I still can't understand how you can dig down and find things hundreds of thousands of years old, like the Carolina Bays have 80,000 years worth of sediment on them, but geologists say erosion is happening.

It is like in Appalachia. The mountains are supposed to be eroding at 1 millimeter a year. But you can go on ridges and dig down and find arrowheads a foot deep. Why are they not on the surface? They were lost on the surface and now they are a foot deep. Yet the mountain ia supposed to be eroding away.

You can dig in the Carolinas and find the remains of the Younger-Drayas and Clovis points under that. Why would they be buried if erosion is going on?

It seems disingenuous to say we lost 5 miles of sediment if you can dig down and find things buried that were left on the ground. And it still doesn't make sense if you say one part is eroding while other parts are growing. Nothing has been getting higher while the 5 miles went away. It would have to be all of it eroding in order to get the fairly flat plain we have on the Piedmont.

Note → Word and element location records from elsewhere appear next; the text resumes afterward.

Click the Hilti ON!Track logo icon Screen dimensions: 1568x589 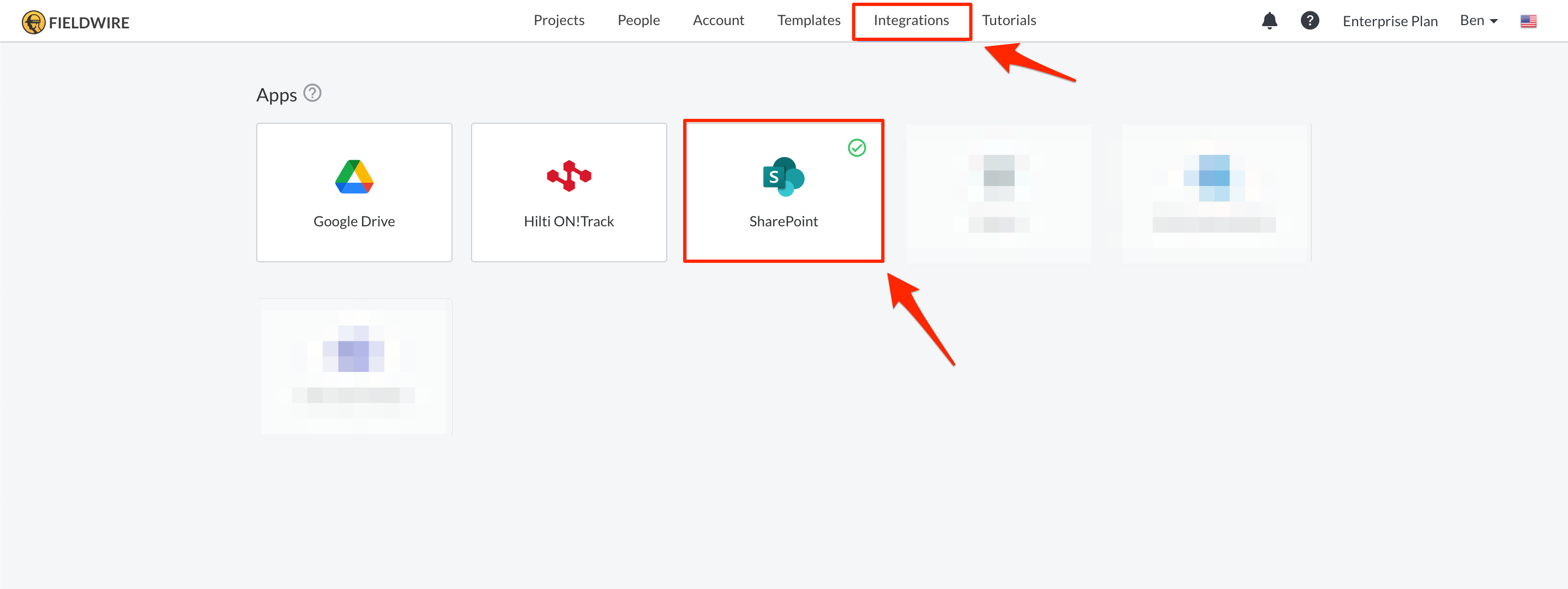569,176
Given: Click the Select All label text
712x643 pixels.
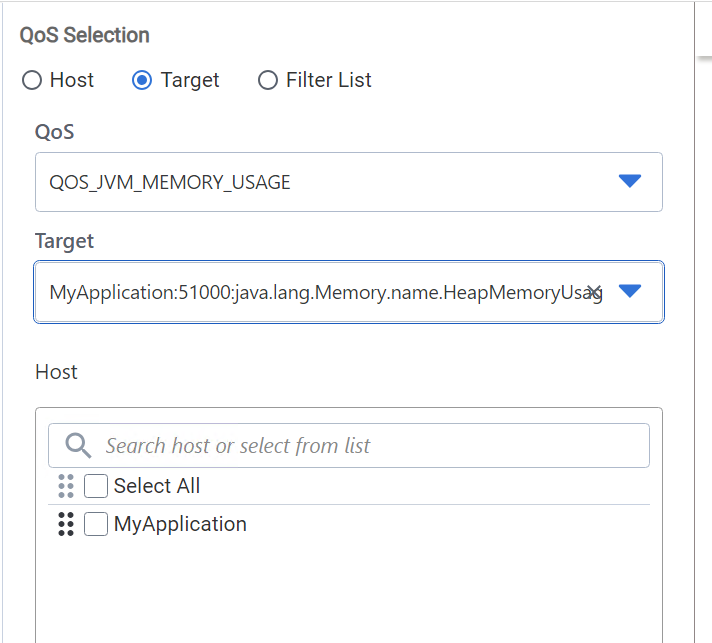Looking at the screenshot, I should coord(157,486).
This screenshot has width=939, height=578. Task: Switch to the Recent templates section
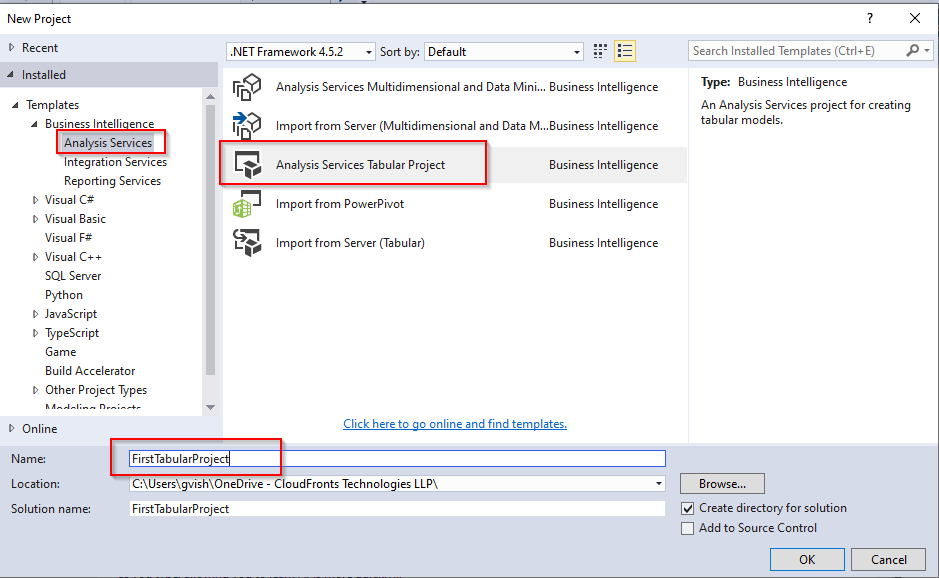click(39, 47)
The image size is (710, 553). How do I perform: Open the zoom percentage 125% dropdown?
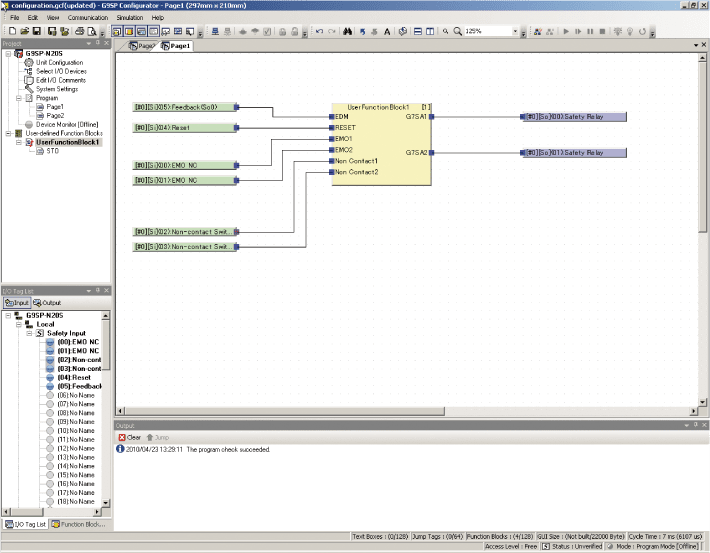516,32
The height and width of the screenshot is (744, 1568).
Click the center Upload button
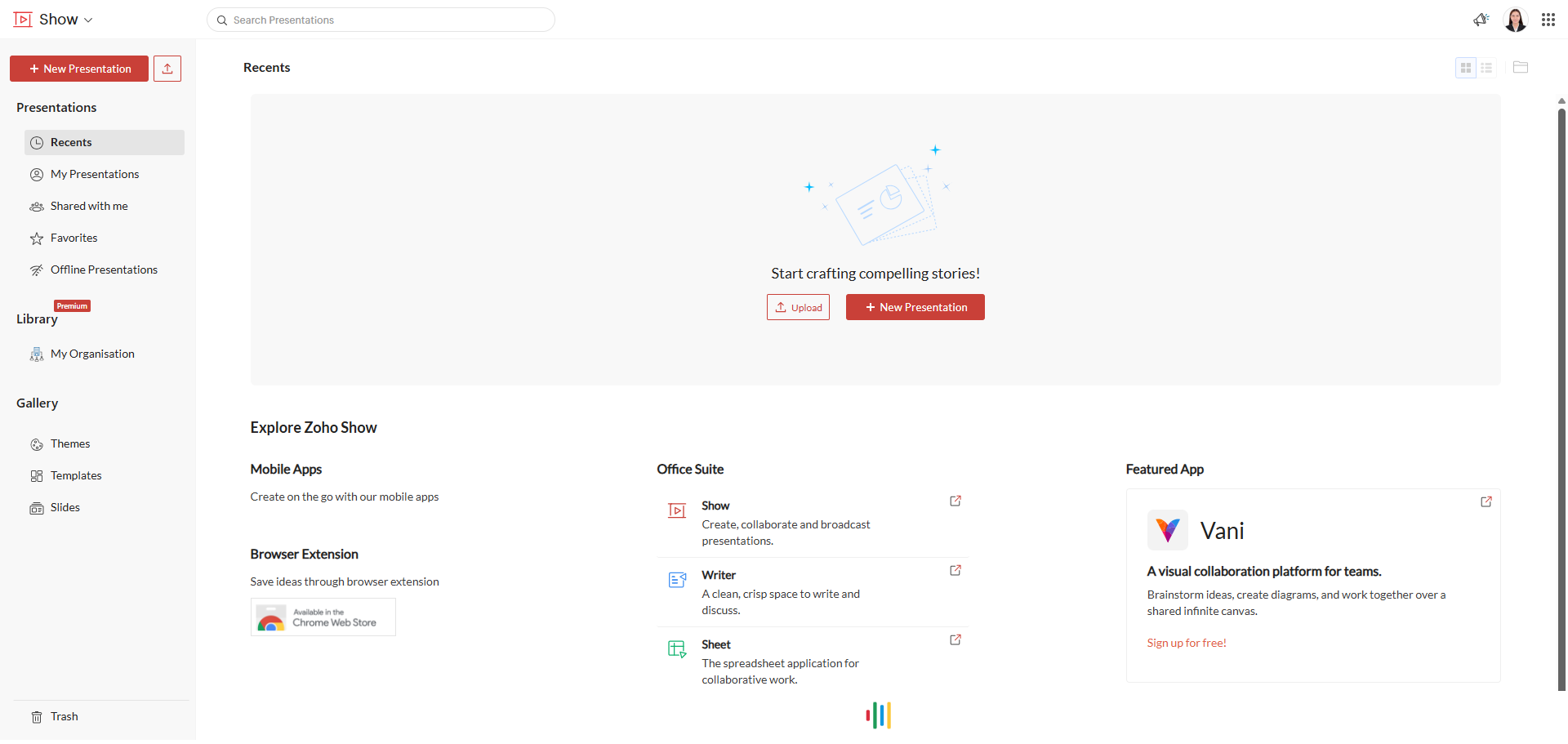[x=798, y=307]
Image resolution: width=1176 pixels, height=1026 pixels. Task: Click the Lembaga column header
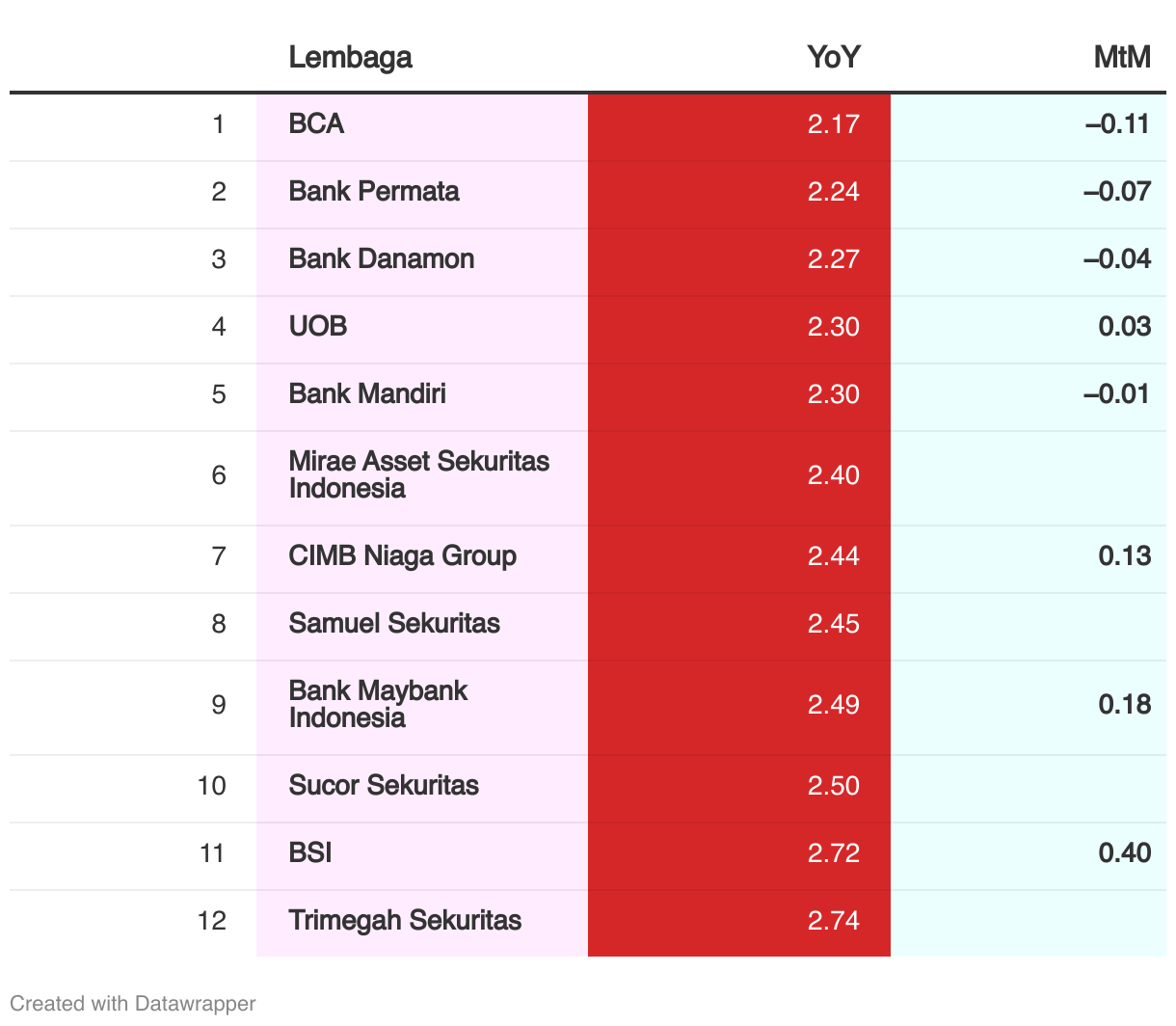pos(350,58)
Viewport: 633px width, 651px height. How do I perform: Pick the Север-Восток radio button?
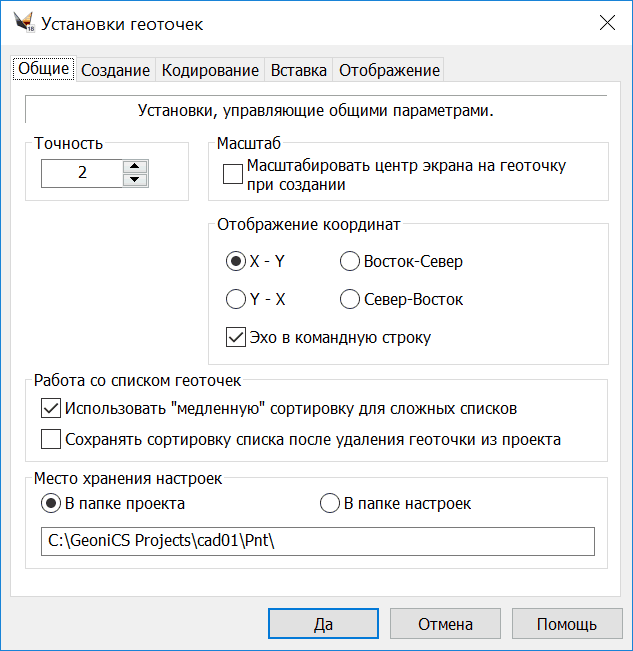tap(349, 299)
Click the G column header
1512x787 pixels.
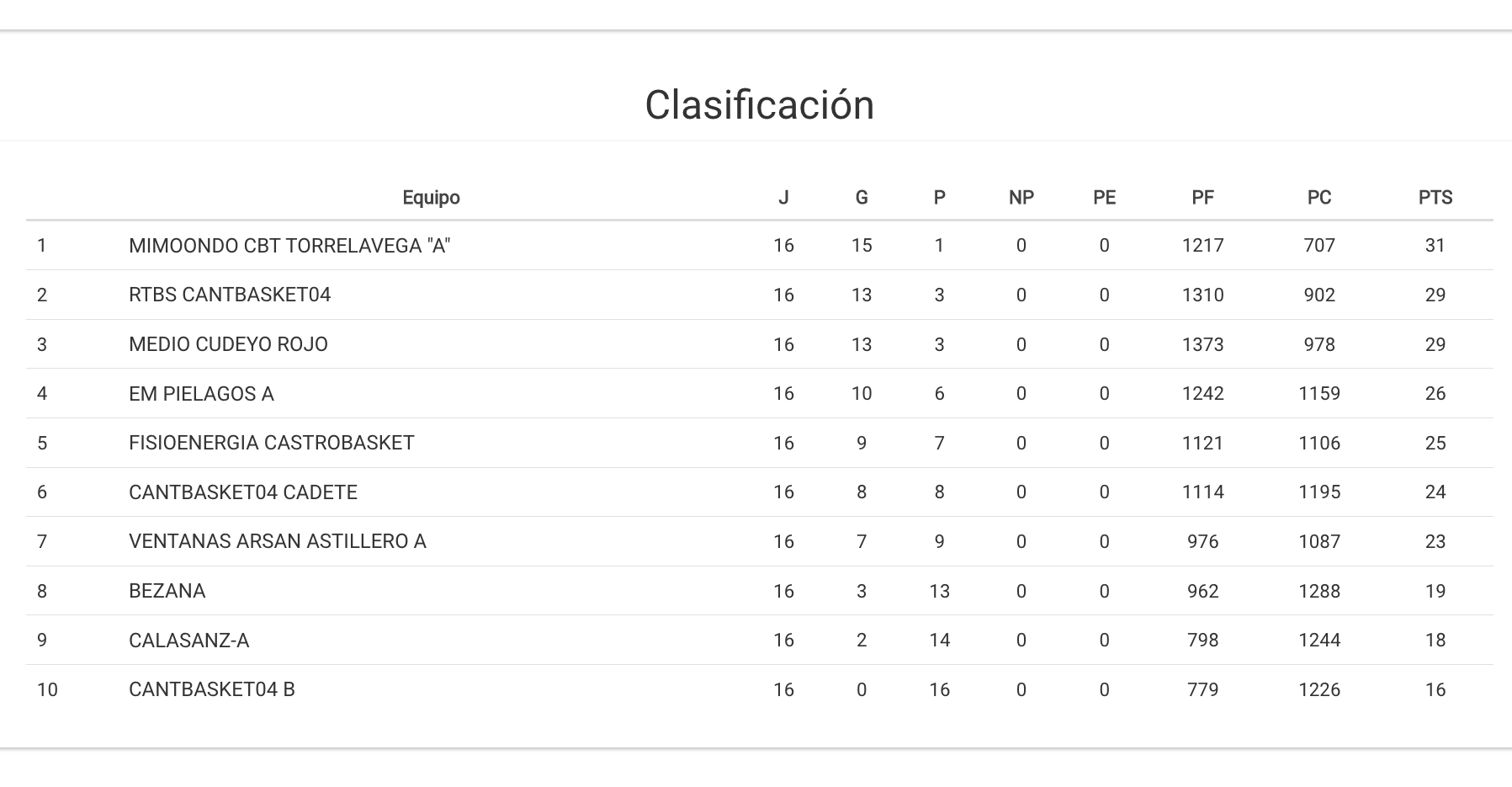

When I was a kid and I went arrowhead hunting with father we dug thousands of arrowheads out of the ground and not a one was at the surface anywhere other than in one creek. And we figured the Indian died in the creek and his quiver rotted there and that is how we found all the good points next to each other like that. What buried those thousands of arrowheads (many on ridge tops) while the rest of the mountain was getting shorter? And how? It seems to eat at me. How does erosion bury things on a ridge of an eroding mountain?